■ RECORDS PROVIDED
┌──

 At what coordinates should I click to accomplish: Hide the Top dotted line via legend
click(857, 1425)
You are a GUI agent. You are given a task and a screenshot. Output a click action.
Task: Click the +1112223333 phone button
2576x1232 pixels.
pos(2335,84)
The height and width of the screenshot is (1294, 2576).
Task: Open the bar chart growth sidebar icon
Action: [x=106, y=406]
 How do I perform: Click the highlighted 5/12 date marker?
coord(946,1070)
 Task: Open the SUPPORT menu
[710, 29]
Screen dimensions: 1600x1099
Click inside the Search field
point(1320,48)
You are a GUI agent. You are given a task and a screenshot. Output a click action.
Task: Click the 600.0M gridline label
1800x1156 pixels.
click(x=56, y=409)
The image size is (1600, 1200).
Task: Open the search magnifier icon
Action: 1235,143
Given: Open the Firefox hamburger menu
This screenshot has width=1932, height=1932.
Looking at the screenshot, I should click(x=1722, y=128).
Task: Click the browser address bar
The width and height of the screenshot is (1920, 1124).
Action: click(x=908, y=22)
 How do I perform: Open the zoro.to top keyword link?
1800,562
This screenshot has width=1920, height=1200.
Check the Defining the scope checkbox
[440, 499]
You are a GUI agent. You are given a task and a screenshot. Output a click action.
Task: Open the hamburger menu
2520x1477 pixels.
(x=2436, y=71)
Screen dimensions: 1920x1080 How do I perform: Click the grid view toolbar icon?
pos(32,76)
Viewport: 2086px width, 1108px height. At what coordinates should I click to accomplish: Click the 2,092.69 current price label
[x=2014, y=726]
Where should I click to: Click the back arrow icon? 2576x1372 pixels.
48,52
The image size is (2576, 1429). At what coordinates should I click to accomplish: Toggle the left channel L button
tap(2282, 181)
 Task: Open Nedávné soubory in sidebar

└──

■ PROBLEM REQUIREMENTS
Lines with "hamburger": copy every one of them from the listing above.

■ OUTPUT
Given: Open the Firefox hamburger menu
Task: Open the hamburger menu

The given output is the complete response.